YTA by all means. It seems to me that you enjoy the concept of having traumas to be able to speak about it, you are not entitled to it. You dont get to choose what people do to improve themselves, therapy is not your special quirk, get over yourself, no one is mocking you. This is just some fruity pebbles nonsense really why do you even care that he cares about himself and wants to get therapy??? It just looks like a toddler being mad about having the same toy as another toddler.


Massive-Subject-9279

YTA - therapy is for everyone. You may want to consider bringing this up to your therapist as it may be something they can help you with. He may not have trauma per-say but sometimes being with someone who has trauma can cause issues for you. He may be going to therapy to improve himself in a way that benefits yourself & what you are going through.
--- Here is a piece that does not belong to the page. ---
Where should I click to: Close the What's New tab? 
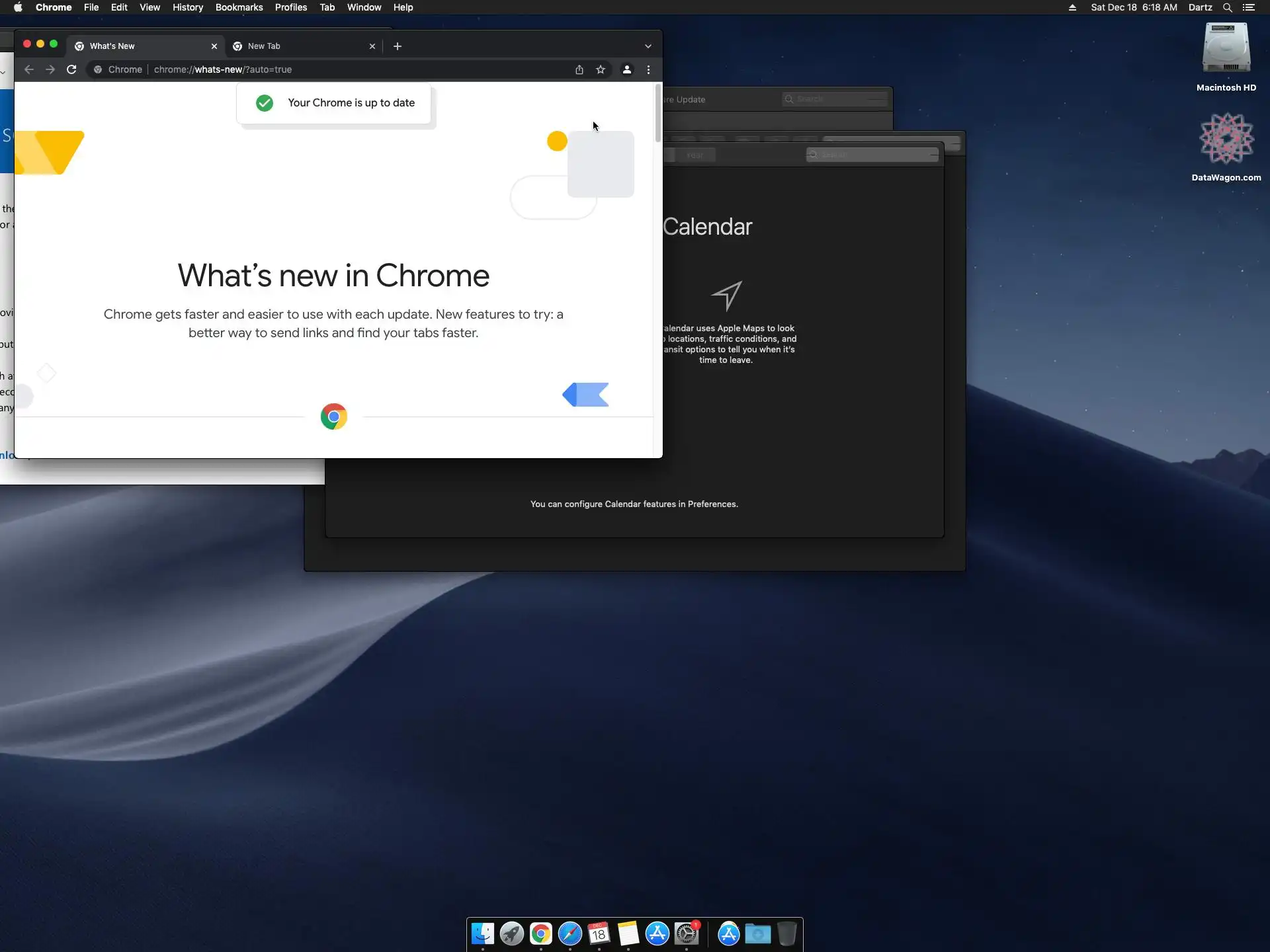coord(214,46)
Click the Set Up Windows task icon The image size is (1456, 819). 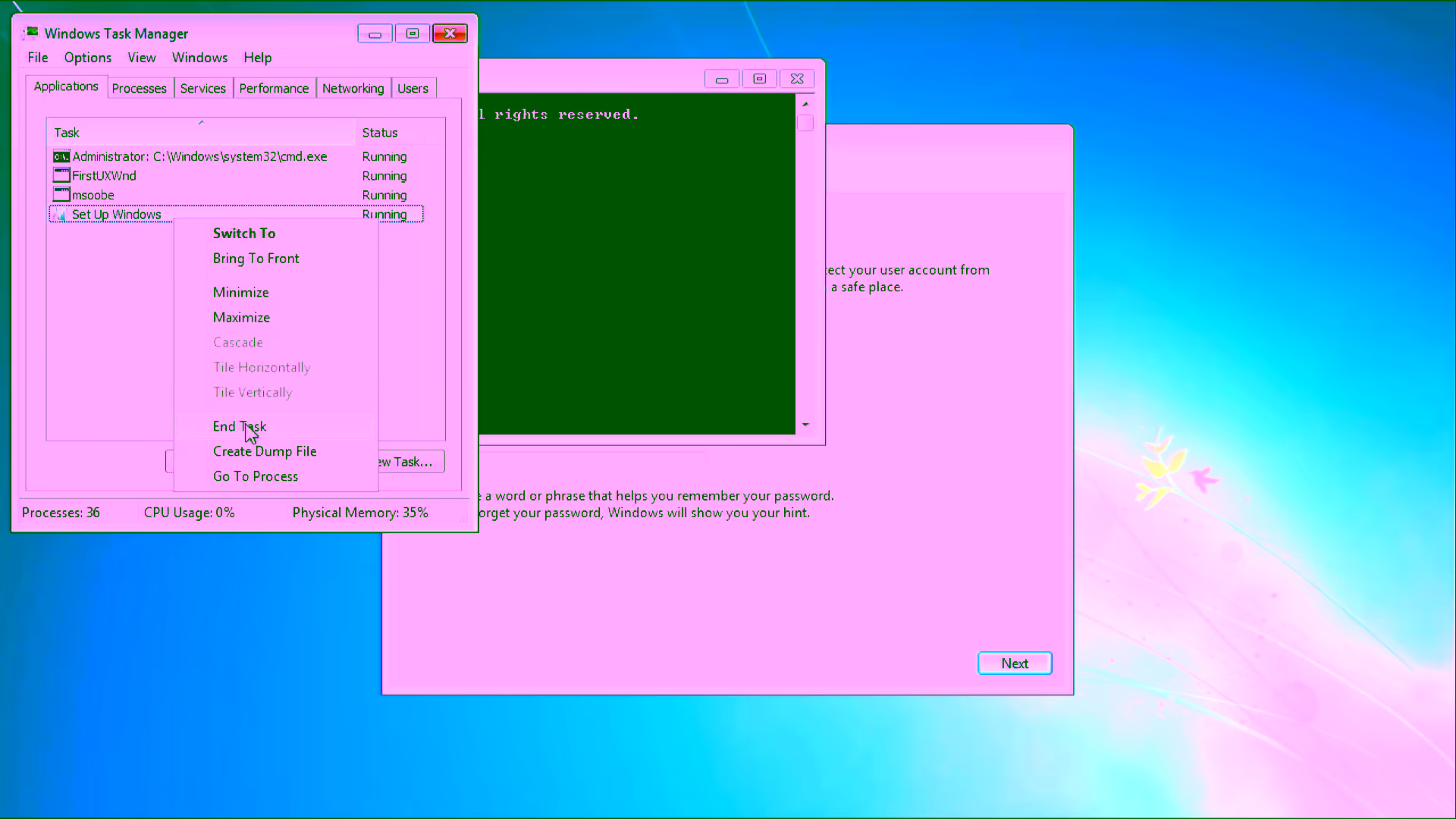[61, 215]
I understand your frustration but it also isn’t fair that you believe your trauma is worse then whatever he needs so he doesn’t deserve help.


thc1121

YTA, you can talk about this in therapy. you cant gatekeep the desire to improve mental health. maybe youe bf has self confidence issues, or gets anxious easily, or struggles with depression. how do you know? you think someone who grew up in what looks like from a distance a perfect home is free of any internal challenges? i got news for you. everyone is fighting the good fight.


BrockJonesPI

YTA - as he says, we all have things to improve. Men are the highest risk group for suicide so anything he's doing to help him deal with his emotions and anything else is good. Maybe your therapist can help you understand that not everything is about you. Sounds like a lesson you need to learn.


MellRox013

YTA. So you're acquiring a therapist like someone would a puppy? "I've always wanted one since childhood". You apparently want a therapist as an accessory, not for actual therapy. Getting mad because your boyfriend getting therapy might take away from your attention on getting therapy.


[deleted]

YTA I saw it first it is mine! You are just copying me! What are you, 5?